Write the records out once more, exactly as they are given.

[Opening Task material section]

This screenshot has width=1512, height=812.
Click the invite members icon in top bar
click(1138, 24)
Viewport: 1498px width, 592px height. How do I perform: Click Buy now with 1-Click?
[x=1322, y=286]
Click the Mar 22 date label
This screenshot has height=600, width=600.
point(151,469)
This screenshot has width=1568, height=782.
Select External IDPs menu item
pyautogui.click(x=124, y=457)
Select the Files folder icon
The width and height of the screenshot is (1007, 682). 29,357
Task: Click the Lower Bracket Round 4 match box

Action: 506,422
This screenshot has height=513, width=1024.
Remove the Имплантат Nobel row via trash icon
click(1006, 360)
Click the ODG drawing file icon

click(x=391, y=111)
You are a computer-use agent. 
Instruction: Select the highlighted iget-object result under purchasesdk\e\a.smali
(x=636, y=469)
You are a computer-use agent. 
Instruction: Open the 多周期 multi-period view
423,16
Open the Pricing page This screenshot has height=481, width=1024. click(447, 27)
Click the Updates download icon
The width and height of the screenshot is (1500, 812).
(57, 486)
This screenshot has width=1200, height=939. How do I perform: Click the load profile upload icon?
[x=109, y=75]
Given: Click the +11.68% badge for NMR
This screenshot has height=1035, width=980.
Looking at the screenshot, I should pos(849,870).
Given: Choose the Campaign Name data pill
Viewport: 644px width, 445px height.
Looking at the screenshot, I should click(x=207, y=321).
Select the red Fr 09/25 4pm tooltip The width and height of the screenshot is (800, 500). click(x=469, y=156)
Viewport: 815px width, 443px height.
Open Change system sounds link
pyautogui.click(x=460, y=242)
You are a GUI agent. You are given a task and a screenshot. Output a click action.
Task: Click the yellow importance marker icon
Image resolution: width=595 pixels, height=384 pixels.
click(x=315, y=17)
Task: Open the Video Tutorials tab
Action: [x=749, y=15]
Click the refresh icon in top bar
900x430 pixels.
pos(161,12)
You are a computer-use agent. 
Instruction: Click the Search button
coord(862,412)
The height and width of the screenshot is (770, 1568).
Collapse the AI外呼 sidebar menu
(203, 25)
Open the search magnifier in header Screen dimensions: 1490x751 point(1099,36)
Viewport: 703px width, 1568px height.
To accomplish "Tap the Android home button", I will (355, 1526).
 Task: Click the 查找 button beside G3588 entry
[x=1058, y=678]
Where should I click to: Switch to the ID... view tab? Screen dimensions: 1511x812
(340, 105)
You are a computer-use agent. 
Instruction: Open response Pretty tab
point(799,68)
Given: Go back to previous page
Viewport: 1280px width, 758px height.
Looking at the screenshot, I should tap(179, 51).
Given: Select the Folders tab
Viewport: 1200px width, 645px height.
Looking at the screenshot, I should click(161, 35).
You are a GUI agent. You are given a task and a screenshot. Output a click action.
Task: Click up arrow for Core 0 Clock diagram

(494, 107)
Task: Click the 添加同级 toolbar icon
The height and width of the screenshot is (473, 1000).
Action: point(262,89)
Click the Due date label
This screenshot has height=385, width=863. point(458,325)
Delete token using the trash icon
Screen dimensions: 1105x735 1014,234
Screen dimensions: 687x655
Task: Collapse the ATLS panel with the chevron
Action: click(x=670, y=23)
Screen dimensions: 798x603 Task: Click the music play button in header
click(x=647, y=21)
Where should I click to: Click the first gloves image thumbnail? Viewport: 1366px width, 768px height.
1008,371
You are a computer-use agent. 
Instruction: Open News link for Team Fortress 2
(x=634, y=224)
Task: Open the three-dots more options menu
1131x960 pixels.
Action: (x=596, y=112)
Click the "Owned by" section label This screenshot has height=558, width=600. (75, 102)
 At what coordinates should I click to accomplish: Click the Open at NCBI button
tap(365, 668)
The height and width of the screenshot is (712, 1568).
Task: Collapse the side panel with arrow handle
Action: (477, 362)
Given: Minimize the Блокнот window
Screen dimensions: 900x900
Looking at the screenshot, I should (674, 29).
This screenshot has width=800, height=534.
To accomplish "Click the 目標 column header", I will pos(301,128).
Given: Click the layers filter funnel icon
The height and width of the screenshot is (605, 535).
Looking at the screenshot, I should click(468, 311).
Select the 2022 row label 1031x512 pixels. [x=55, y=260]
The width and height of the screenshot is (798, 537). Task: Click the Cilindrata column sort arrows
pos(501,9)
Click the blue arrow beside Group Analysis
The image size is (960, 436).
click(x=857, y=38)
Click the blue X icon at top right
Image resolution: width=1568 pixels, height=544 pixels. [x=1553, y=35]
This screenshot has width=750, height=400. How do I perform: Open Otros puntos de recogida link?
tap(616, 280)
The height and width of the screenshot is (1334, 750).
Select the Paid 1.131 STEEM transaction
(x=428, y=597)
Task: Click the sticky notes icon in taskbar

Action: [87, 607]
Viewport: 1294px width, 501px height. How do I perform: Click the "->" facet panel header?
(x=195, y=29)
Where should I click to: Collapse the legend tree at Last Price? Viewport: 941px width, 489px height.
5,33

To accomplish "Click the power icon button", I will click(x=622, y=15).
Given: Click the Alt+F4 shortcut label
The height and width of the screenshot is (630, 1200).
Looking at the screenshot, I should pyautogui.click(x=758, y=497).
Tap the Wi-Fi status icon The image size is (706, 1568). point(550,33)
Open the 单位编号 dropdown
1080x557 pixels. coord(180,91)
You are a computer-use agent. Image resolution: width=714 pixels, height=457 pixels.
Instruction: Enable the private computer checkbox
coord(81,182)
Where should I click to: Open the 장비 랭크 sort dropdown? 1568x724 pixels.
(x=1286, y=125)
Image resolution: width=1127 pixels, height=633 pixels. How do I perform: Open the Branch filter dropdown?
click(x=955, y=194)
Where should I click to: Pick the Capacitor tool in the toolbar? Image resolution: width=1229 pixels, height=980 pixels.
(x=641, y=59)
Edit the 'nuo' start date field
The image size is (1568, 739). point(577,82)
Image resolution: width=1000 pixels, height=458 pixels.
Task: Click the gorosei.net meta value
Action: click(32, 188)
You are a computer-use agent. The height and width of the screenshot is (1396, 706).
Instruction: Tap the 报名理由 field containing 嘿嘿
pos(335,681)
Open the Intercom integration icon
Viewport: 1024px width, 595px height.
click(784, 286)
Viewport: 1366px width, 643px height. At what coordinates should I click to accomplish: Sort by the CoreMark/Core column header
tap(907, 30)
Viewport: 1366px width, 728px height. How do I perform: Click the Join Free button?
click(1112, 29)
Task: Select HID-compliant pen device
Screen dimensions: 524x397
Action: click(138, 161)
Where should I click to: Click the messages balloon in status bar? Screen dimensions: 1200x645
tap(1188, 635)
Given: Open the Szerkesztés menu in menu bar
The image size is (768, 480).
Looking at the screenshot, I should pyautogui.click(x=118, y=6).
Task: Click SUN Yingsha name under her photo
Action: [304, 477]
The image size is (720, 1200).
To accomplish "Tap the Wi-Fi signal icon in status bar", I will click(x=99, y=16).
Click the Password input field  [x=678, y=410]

[Closing Task material section]

▶ **Solution below**:
This screenshot has width=1512, height=812.
Click the invite members icon in top bar
click(1138, 24)
Viewport: 1498px width, 592px height. How do I perform: Click Buy now with 1-Click?
[x=1322, y=286]
Click the Mar 22 date label
This screenshot has height=600, width=600.
point(151,469)
This screenshot has width=1568, height=782.
Select External IDPs menu item
pyautogui.click(x=124, y=457)
Select the Files folder icon
The width and height of the screenshot is (1007, 682). 29,357
Task: Click the Lower Bracket Round 4 match box

Action: 506,422
This screenshot has height=513, width=1024.
Remove the Имплантат Nobel row via trash icon
click(1006, 360)
Click the ODG drawing file icon

click(x=391, y=111)
You are a computer-use agent. 
Instruction: Select the highlighted iget-object result under purchasesdk\e\a.smali
(x=636, y=469)
You are a computer-use agent. 
Instruction: Open the 多周期 multi-period view
423,16
Open the Pricing page This screenshot has height=481, width=1024. click(447, 27)
Click the Updates download icon
The width and height of the screenshot is (1500, 812).
(57, 486)
This screenshot has width=1200, height=939. How do I perform: Click the load profile upload icon?
[x=109, y=75]
Given: Click the +11.68% badge for NMR
This screenshot has height=1035, width=980.
Looking at the screenshot, I should pos(849,870).
Given: Choose the Campaign Name data pill
Viewport: 644px width, 445px height.
Looking at the screenshot, I should click(x=207, y=321).
Select the red Fr 09/25 4pm tooltip The width and height of the screenshot is (800, 500). click(x=469, y=156)
Viewport: 815px width, 443px height.
Open Change system sounds link
pyautogui.click(x=460, y=242)
You are a GUI agent. You are given a task and a screenshot. Output a click action.
Task: Click the yellow importance marker icon
Image resolution: width=595 pixels, height=384 pixels.
click(x=315, y=17)
Task: Open the Video Tutorials tab
Action: [x=749, y=15]
Click the refresh icon in top bar
900x430 pixels.
pos(161,12)
You are a computer-use agent. 
Instruction: Click the Search button
coord(862,412)
The height and width of the screenshot is (770, 1568).
Collapse the AI外呼 sidebar menu
(203, 25)
Open the search magnifier in header Screen dimensions: 1490x751 point(1099,36)
Viewport: 703px width, 1568px height.
To accomplish "Tap the Android home button", I will (355, 1526).
 Task: Click the 查找 button beside G3588 entry
[x=1058, y=678]
Where should I click to: Switch to the ID... view tab? Screen dimensions: 1511x812
(340, 105)
You are a computer-use agent. 
Instruction: Open response Pretty tab
point(799,68)
Given: Go back to previous page
Viewport: 1280px width, 758px height.
Looking at the screenshot, I should tap(179, 51).
Given: Select the Folders tab
Viewport: 1200px width, 645px height.
Looking at the screenshot, I should click(161, 35).
You are a GUI agent. You are given a task and a screenshot. Output a click action.
Task: Click up arrow for Core 0 Clock diagram

(494, 107)
Task: Click the 添加同级 toolbar icon
The height and width of the screenshot is (473, 1000).
Action: point(262,89)
Click the Due date label
This screenshot has height=385, width=863. point(458,325)
Delete token using the trash icon
Screen dimensions: 1105x735 1014,234
Screen dimensions: 687x655
Task: Collapse the ATLS panel with the chevron
Action: click(x=670, y=23)
Screen dimensions: 798x603 Task: Click the music play button in header
click(x=647, y=21)
Where should I click to: Click the first gloves image thumbnail? Viewport: 1366px width, 768px height.
1008,371
You are a computer-use agent. 
Instruction: Open News link for Team Fortress 2
(x=634, y=224)
Task: Open the three-dots more options menu
1131x960 pixels.
Action: (x=596, y=112)
Click the "Owned by" section label This screenshot has height=558, width=600. (75, 102)
 At what coordinates should I click to accomplish: Click the Open at NCBI button
tap(365, 668)
The height and width of the screenshot is (712, 1568).
Task: Collapse the side panel with arrow handle
Action: (477, 362)
Given: Minimize the Блокнот window
Screen dimensions: 900x900
Looking at the screenshot, I should (674, 29).
This screenshot has width=800, height=534.
To accomplish "Click the 目標 column header", I will pos(301,128).
Given: Click the layers filter funnel icon
The height and width of the screenshot is (605, 535).
Looking at the screenshot, I should click(468, 311).
Select the 2022 row label 1031x512 pixels. [x=55, y=260]
The width and height of the screenshot is (798, 537). Task: Click the Cilindrata column sort arrows
pos(501,9)
Click the blue arrow beside Group Analysis
The image size is (960, 436).
click(x=857, y=38)
Click the blue X icon at top right
Image resolution: width=1568 pixels, height=544 pixels. [x=1553, y=35]
This screenshot has width=750, height=400. How do I perform: Open Otros puntos de recogida link?
tap(616, 280)
The height and width of the screenshot is (1334, 750).
Select the Paid 1.131 STEEM transaction
(x=428, y=597)
Task: Click the sticky notes icon in taskbar

Action: [87, 607]
Viewport: 1294px width, 501px height. How do I perform: Click the "->" facet panel header?
(x=195, y=29)
Where should I click to: Collapse the legend tree at Last Price? Viewport: 941px width, 489px height.
5,33

To accomplish "Click the power icon button", I will click(x=622, y=15).
Given: Click the Alt+F4 shortcut label
The height and width of the screenshot is (630, 1200).
Looking at the screenshot, I should pyautogui.click(x=758, y=497).
Tap the Wi-Fi status icon The image size is (706, 1568). point(550,33)
Open the 单位编号 dropdown
1080x557 pixels. coord(180,91)
You are a computer-use agent. Image resolution: width=714 pixels, height=457 pixels.
Instruction: Enable the private computer checkbox
coord(81,182)
Where should I click to: Open the 장비 랭크 sort dropdown? 1568x724 pixels.
(x=1286, y=125)
Image resolution: width=1127 pixels, height=633 pixels. How do I perform: Open the Branch filter dropdown?
click(x=955, y=194)
Where should I click to: Pick the Capacitor tool in the toolbar? Image resolution: width=1229 pixels, height=980 pixels.
(x=641, y=59)
Edit the 'nuo' start date field
The image size is (1568, 739). point(577,82)
Image resolution: width=1000 pixels, height=458 pixels.
Task: Click the gorosei.net meta value
Action: click(32, 188)
You are a computer-use agent. The height and width of the screenshot is (1396, 706).
Instruction: Tap the 报名理由 field containing 嘿嘿
pos(335,681)
Open the Intercom integration icon
Viewport: 1024px width, 595px height.
click(784, 286)
Viewport: 1366px width, 643px height. At what coordinates should I click to accomplish: Sort by the CoreMark/Core column header
tap(907, 30)
Viewport: 1366px width, 728px height. How do I perform: Click the Join Free button?
click(1112, 29)
Task: Select HID-compliant pen device
Screen dimensions: 524x397
Action: click(138, 161)
Where should I click to: Click the messages balloon in status bar? Screen dimensions: 1200x645
tap(1188, 635)
Given: Open the Szerkesztés menu in menu bar
The image size is (768, 480).
Looking at the screenshot, I should pyautogui.click(x=118, y=6).
Task: Click SUN Yingsha name under her photo
Action: [304, 477]
The image size is (720, 1200).
To accomplish "Tap the Wi-Fi signal icon in status bar", I will click(x=99, y=16).
Click the Password input field  [x=678, y=410]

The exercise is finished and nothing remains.